In the first stage, the establishment is firm and entrenched. Dissent from it is only possible through limited and disconnected exemptions that pose no threat at all to the settled way of doing things. In fact, exemption at this point looks like an act of liberal generosity by the ruling power, whose control may be strengthened by it.
In the second stage, the establishment experiences some fragmentation, and the majority provisionally accepts several different accounts of its fundamental commitments and orthodoxies. It pluralizes to negotiate deepening difference. Exemption begins to be used not merely as an individuated opt-out, but as a more direct challenge to the establishment, or to features of it, revealing fissures and generating more organized pockets of disestablishmentarian resistance.
In the third stage, certain new disestablishmentarian programs achieve greater strength, and exemption is supplemented by other organizational strategies. Features of the old establishment are gradually supplanted in law and policy. It is generally at this comparatively advanced stage that institutions like the Supreme Court involve themselves in dismantling the old establishment to make space for what will come next.
In the fourth stage, one or more of the ascendant disestablishments starts to gain traction as a new establishment and tests its own reach into the political structure. The cycle begins again.
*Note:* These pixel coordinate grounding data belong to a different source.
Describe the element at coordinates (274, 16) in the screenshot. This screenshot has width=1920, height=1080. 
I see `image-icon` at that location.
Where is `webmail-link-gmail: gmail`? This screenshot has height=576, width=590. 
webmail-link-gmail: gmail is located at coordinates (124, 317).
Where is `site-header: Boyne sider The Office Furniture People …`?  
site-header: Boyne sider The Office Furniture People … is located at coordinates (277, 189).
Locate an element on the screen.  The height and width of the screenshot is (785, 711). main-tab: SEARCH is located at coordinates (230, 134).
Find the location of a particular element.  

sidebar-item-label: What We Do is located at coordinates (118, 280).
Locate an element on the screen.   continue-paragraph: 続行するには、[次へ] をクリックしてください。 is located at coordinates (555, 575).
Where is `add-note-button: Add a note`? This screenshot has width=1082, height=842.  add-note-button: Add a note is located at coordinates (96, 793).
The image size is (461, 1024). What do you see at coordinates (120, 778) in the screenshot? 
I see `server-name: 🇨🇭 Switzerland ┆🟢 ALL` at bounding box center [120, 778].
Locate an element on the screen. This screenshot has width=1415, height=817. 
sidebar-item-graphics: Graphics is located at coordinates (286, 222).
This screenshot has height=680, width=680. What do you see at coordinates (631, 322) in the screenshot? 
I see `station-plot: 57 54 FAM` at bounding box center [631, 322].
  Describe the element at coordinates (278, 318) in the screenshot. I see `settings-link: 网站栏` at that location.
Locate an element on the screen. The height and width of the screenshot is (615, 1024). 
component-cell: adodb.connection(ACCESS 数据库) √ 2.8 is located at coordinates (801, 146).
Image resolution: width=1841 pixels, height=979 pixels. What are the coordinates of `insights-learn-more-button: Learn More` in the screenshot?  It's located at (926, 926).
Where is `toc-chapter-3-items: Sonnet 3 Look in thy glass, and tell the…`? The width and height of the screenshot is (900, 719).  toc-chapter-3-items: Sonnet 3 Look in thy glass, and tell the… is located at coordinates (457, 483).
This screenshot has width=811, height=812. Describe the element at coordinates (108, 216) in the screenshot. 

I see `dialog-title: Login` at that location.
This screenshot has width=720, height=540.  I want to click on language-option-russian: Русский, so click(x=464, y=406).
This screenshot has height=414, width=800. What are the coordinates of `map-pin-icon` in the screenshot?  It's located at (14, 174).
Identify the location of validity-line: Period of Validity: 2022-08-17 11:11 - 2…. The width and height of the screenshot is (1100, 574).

The matter is contestable, of course, but it seems we have reached something in the range of the second and third stages in both Mahmoud and one of the other law and religion cases that was before the Court involving religious charter schools. In that case, Oklahoma Statewide Charter School Board v. Drummond, the Court recently deadlocked 4-4, resulting in the public school establishment’s default victory because it had prevailed in the lower courts. Yet the equipoise of the justices on the merits (Justice Barrett had recused herself) suggests that all of these disputes, together with the rising school choice movement, reflect new and interesting disruptions to the prevailing system of general education in this country.
Whether one thinks those disruptions are good or bad is, as I have said, a different matter. But thinking through the relationship of exemption to political establishment is worthwhile apart from the result in any given case, especially for those of us who are both religious believers and American citizens.